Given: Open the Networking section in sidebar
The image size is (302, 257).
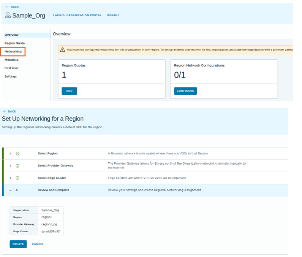Looking at the screenshot, I should click(13, 51).
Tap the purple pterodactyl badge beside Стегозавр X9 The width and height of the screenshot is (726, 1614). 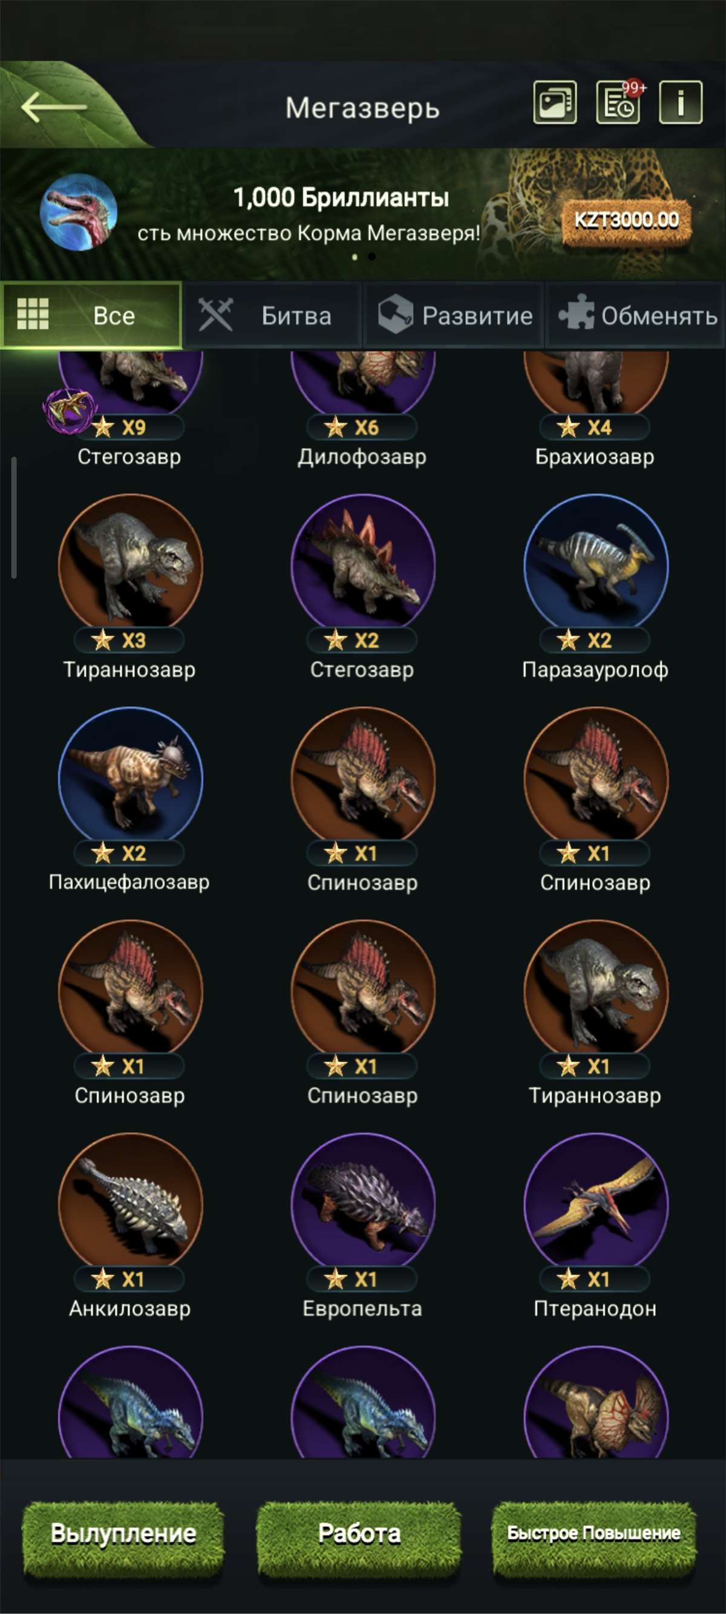70,410
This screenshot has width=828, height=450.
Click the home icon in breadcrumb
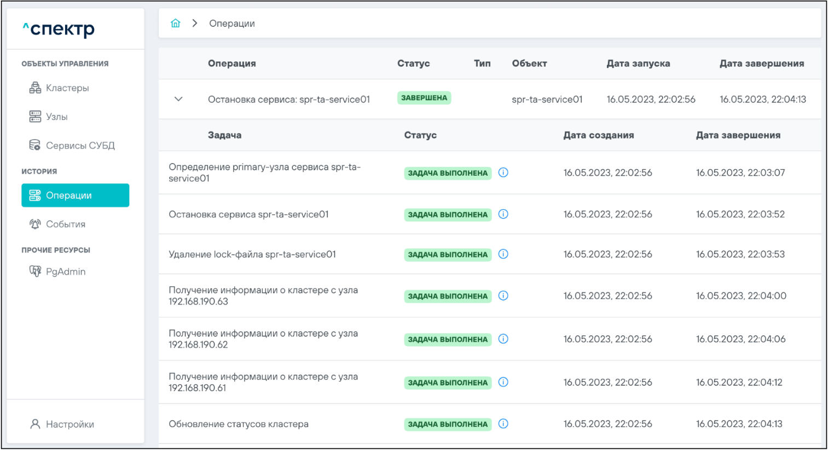175,24
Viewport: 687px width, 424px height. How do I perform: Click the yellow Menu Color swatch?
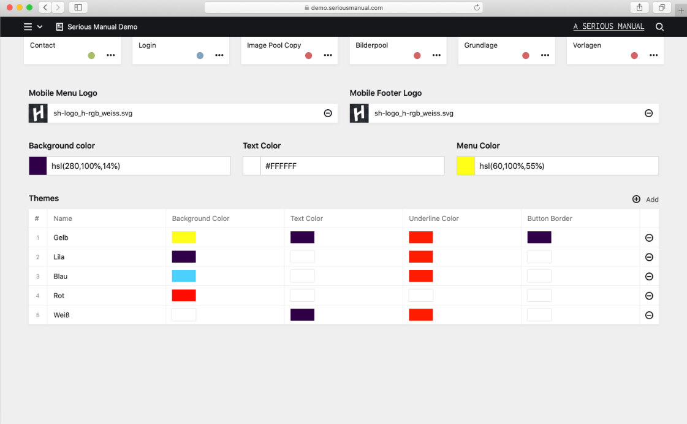(x=466, y=166)
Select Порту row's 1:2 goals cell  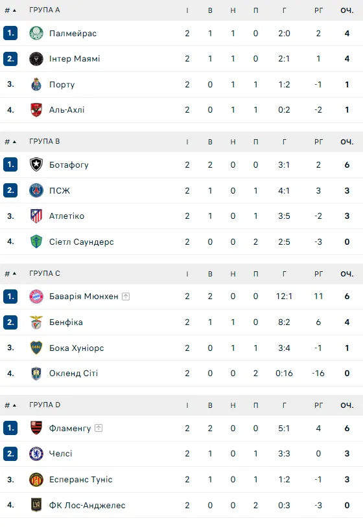pyautogui.click(x=284, y=85)
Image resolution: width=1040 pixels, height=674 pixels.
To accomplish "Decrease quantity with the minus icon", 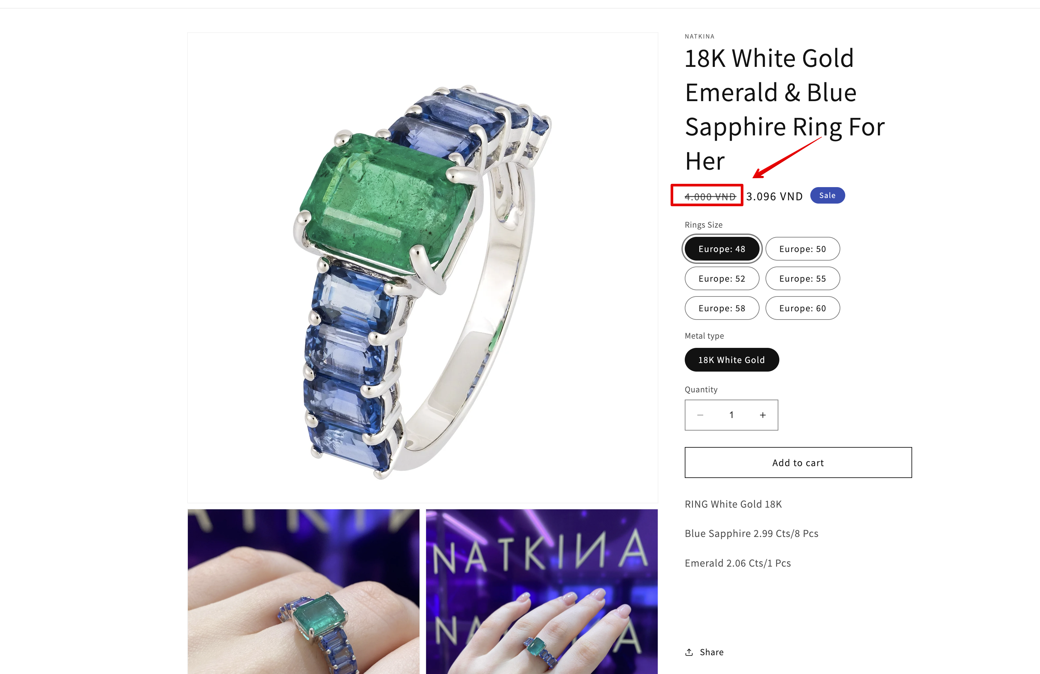I will [x=700, y=415].
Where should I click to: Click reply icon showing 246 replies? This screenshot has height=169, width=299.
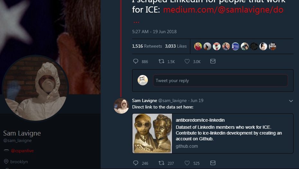point(136,163)
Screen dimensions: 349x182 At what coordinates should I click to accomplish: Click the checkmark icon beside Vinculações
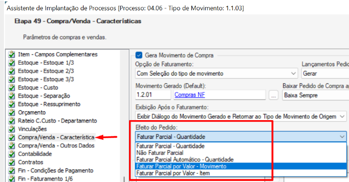pyautogui.click(x=11, y=129)
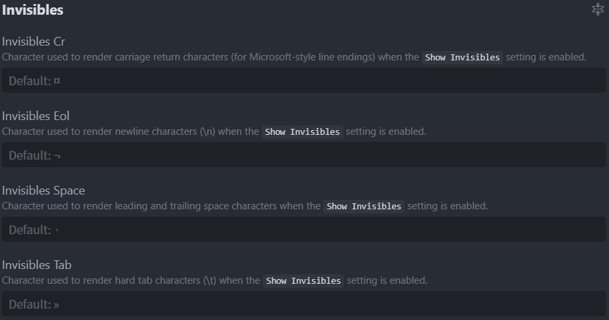Image resolution: width=609 pixels, height=320 pixels.
Task: Click Show Invisibles tag in Space description
Action: click(364, 207)
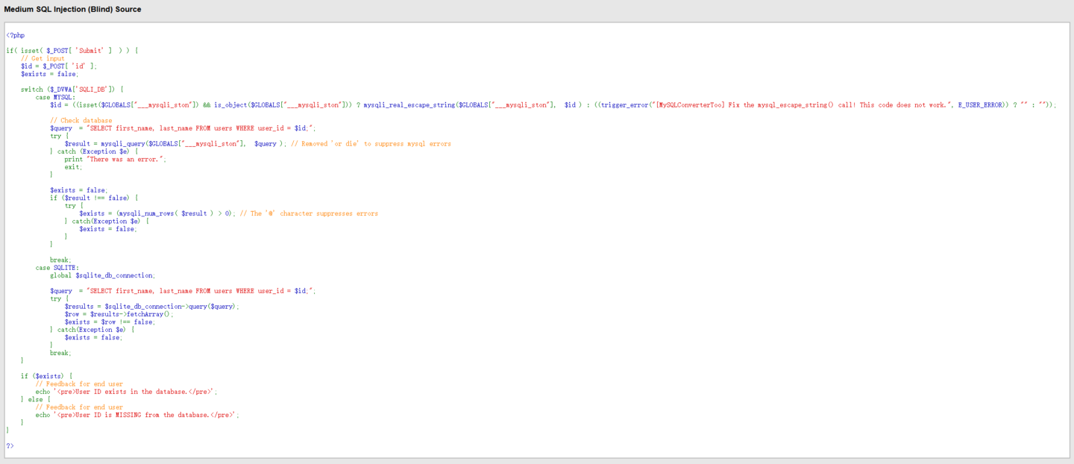Click the "global $sqlite_db_connection;" line

point(102,275)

• WHAT THIS TASK INVOLVES:
Write out again, exactly, each line from the one with "Where should I" to the end of the entries. No pictures go in.

• EXERCISE SOLUTION:
Where should I click to: Click reply icon showing 246 replies? This screenshot has height=169, width=299.
point(136,163)
Screen dimensions: 349x182 At what coordinates should I click to accomplish: Click the checkmark icon beside Vinculações
pyautogui.click(x=11, y=129)
Image resolution: width=609 pixels, height=320 pixels.
Task: Click Show Invisibles tag in Space description
Action: click(364, 207)
Click the "global $sqlite_db_connection;" line

point(102,275)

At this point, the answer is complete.